[Exercise details]: For this exercise, repeat exactly the lines below starting at the line holding "Task: Click the settings gear icon" and ending at the line holding "Task: Click the fingerprint", both included, with no extra lines and no pictures.

[Material supplied]:
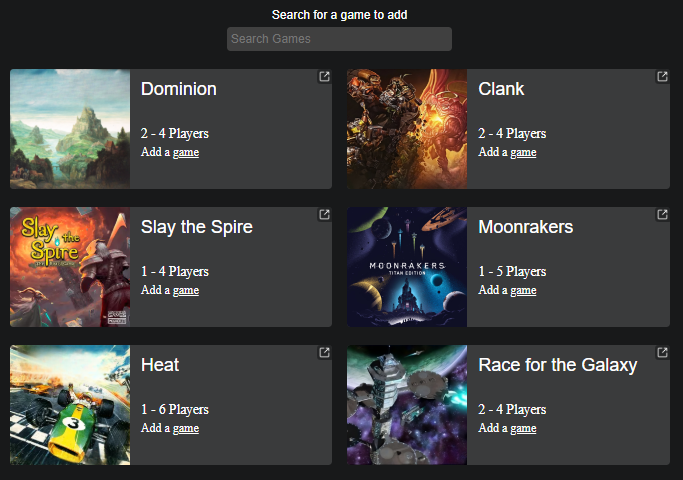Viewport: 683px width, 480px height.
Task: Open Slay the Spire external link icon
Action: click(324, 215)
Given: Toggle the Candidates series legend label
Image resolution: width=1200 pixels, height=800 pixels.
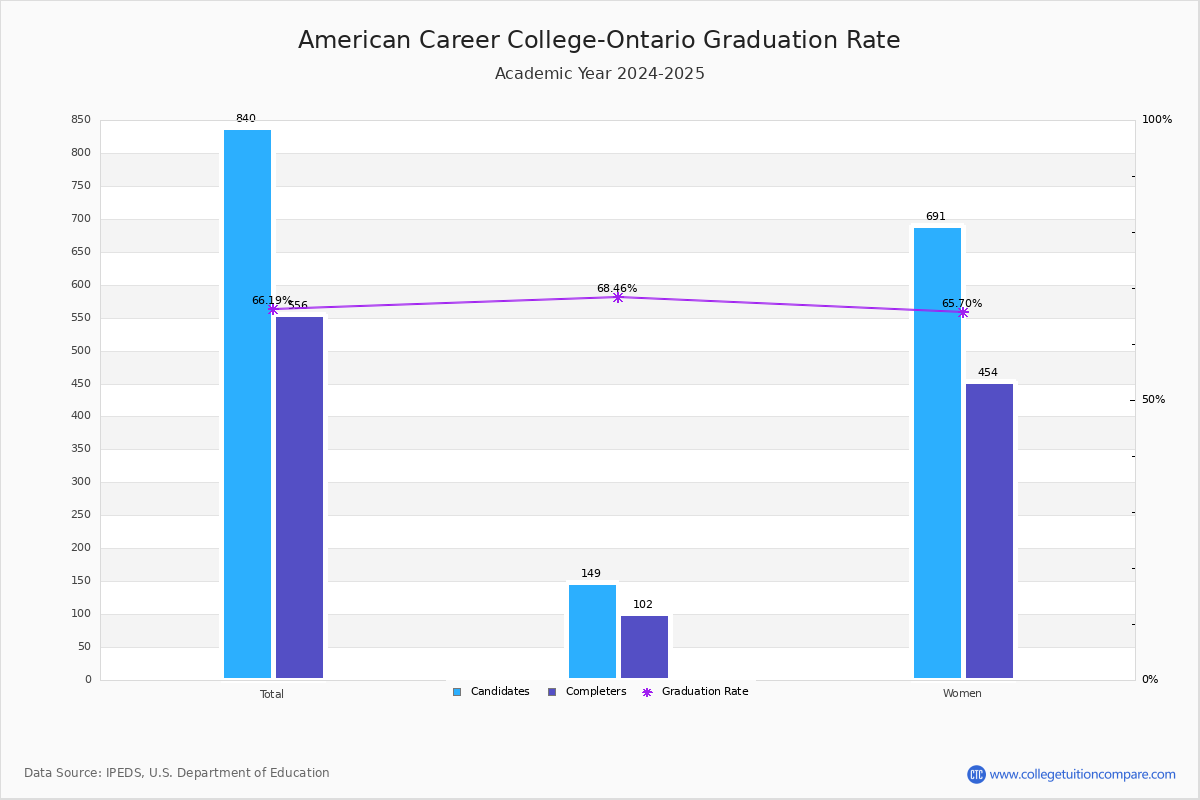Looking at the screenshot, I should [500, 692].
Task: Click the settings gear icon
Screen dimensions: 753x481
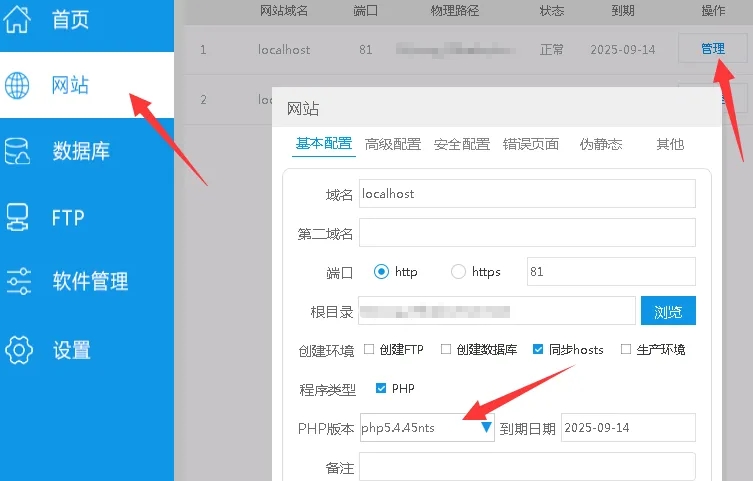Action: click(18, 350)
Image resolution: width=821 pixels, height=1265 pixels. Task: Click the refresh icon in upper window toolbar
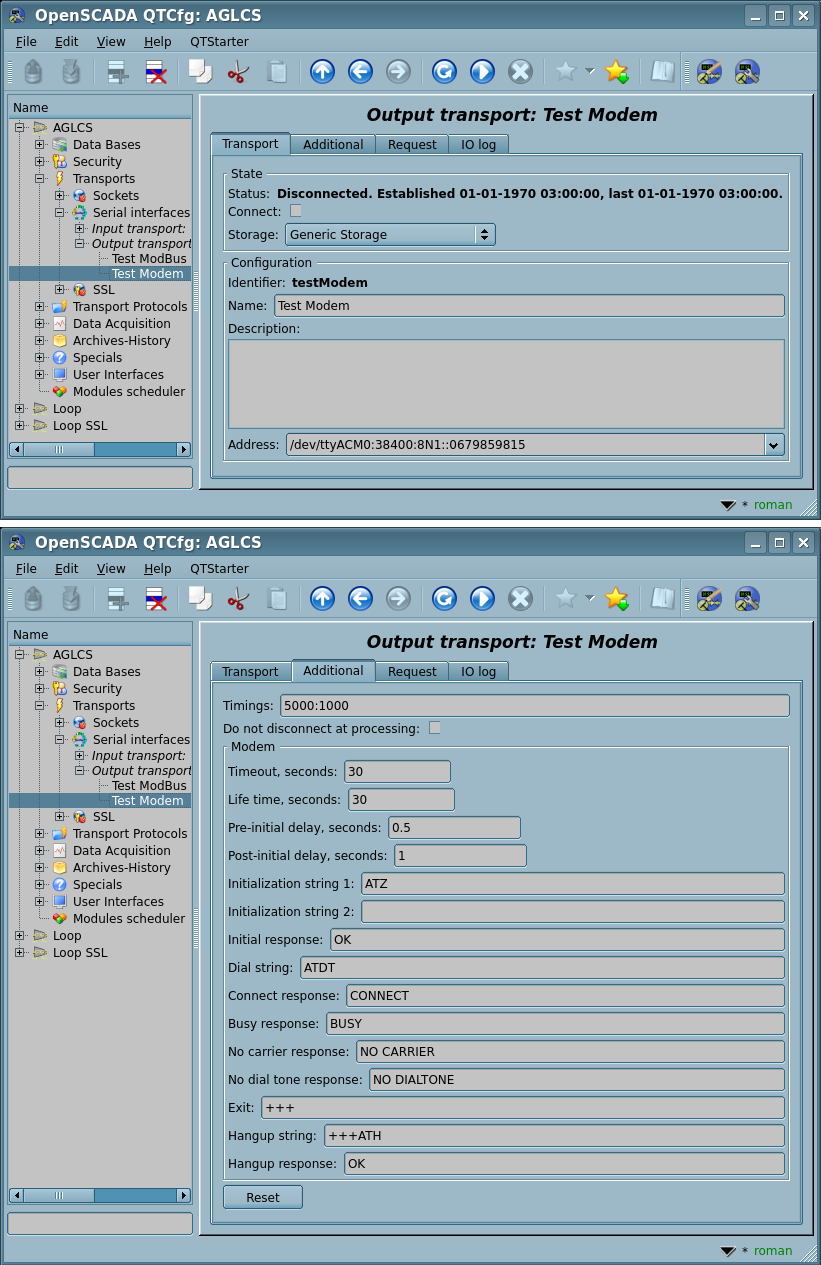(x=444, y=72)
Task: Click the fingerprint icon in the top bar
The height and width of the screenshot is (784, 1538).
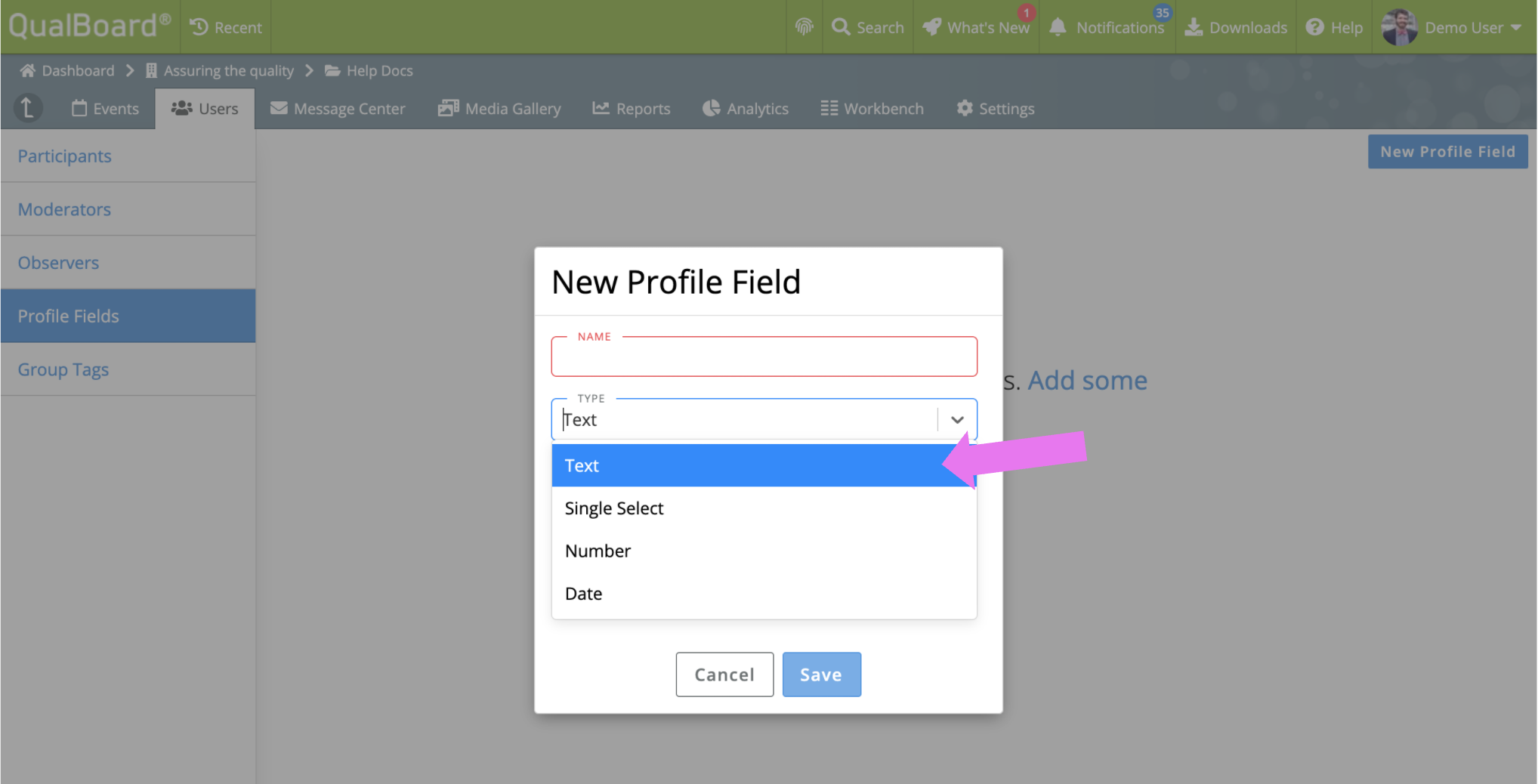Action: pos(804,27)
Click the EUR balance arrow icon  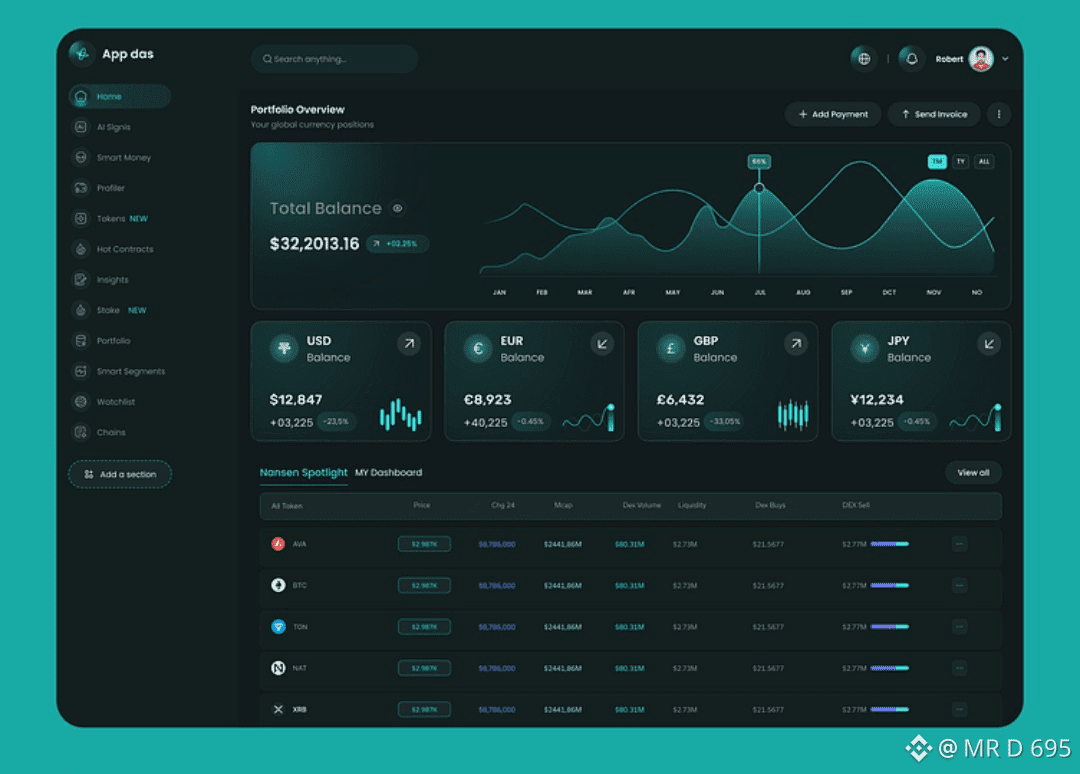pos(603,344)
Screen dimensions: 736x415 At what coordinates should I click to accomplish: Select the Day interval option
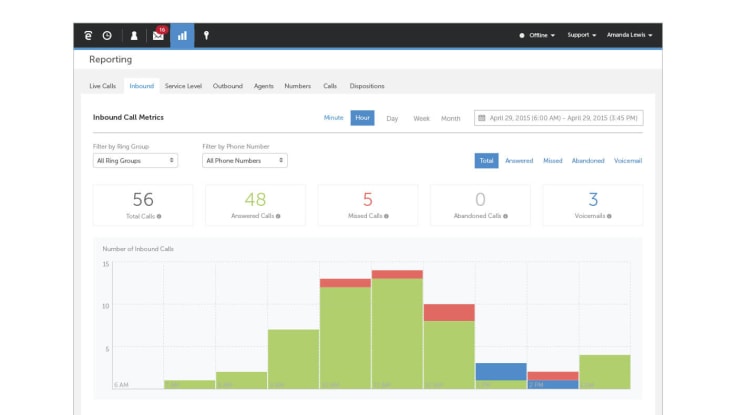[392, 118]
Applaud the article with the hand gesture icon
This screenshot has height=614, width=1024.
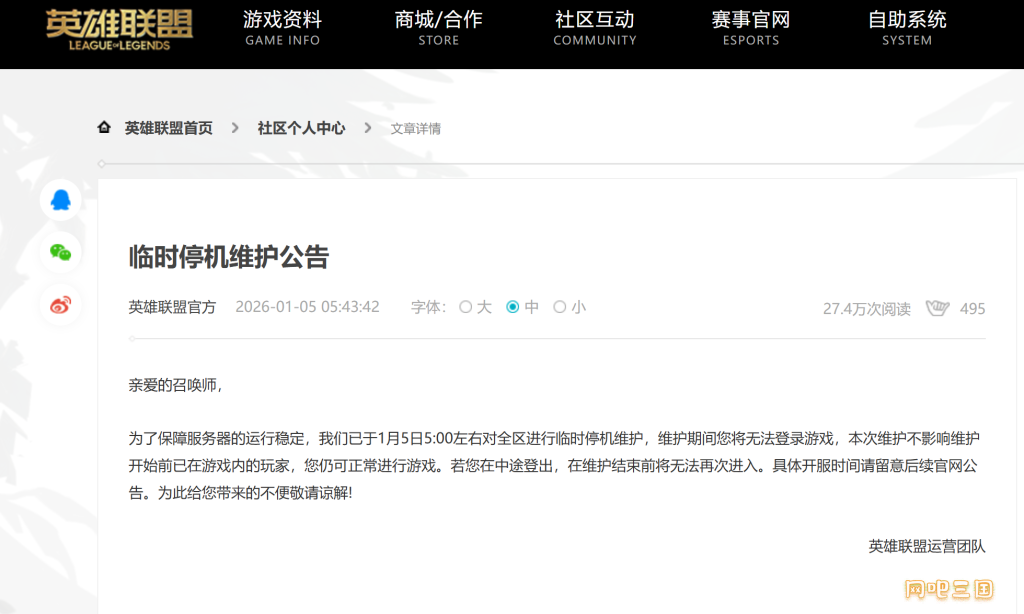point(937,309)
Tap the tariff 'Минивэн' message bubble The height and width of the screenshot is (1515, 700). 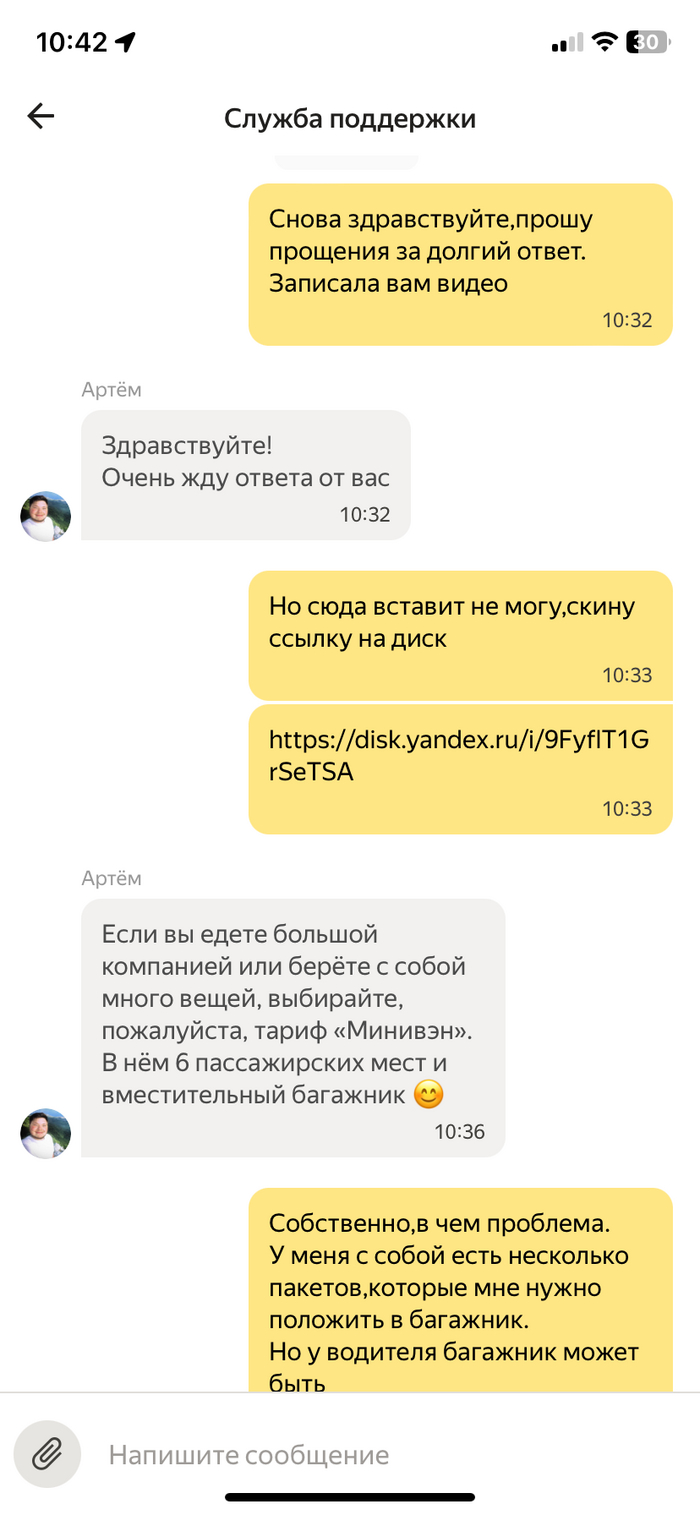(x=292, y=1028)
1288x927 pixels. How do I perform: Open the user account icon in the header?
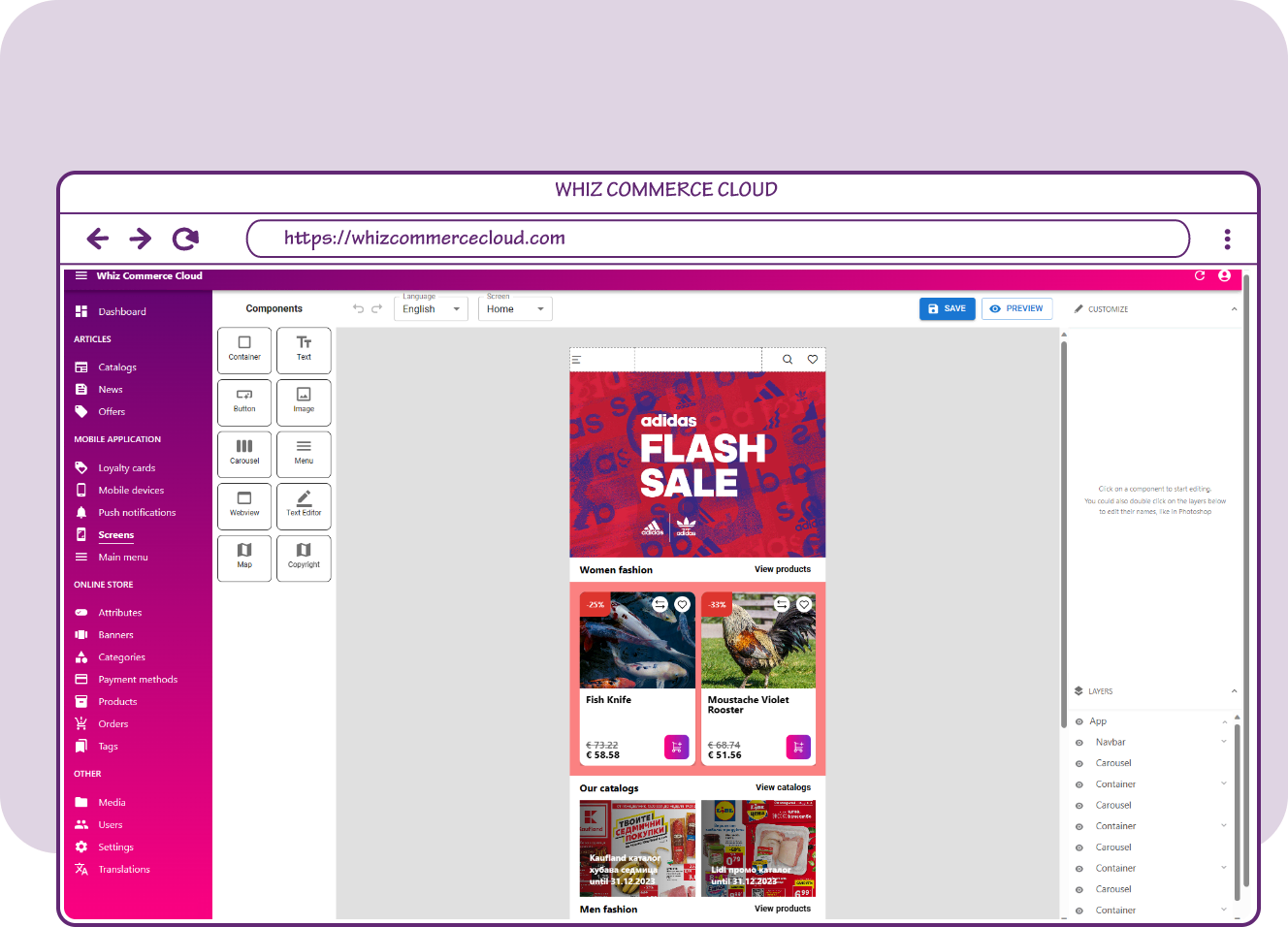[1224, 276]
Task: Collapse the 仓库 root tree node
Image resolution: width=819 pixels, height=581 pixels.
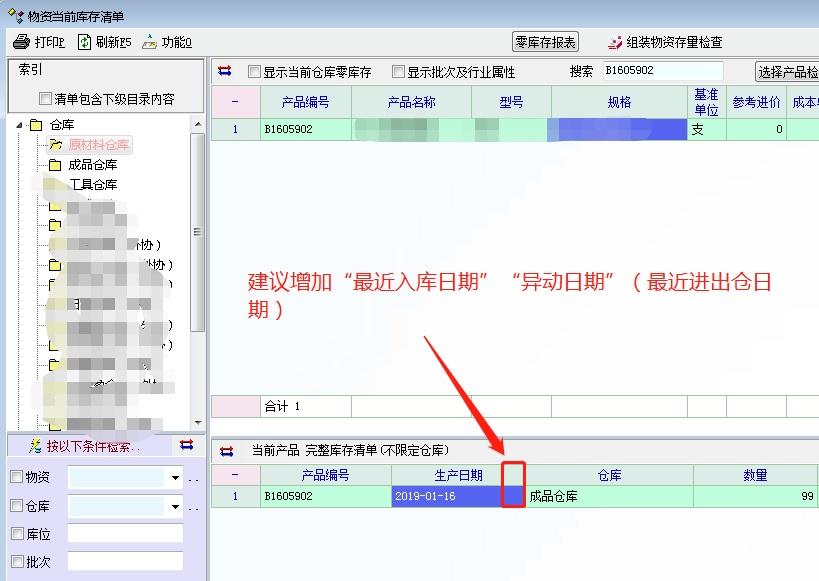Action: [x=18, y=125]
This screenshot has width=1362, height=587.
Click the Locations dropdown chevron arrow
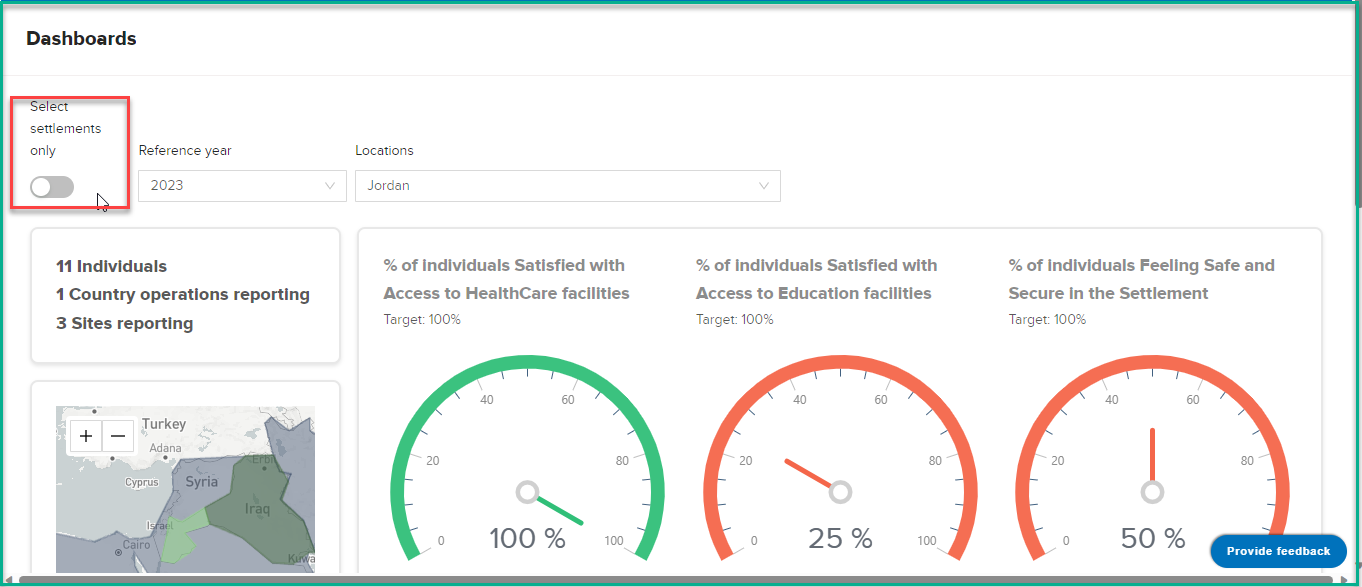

[Solution for this task]:
Task: Click the settings gear icon
Screen dimensions: 753x481
Action: click(18, 350)
Image resolution: width=821 pixels, height=1265 pixels. Task: Click the refresh icon in upper window toolbar
(x=444, y=72)
Task: Click the fingerprint icon in the top bar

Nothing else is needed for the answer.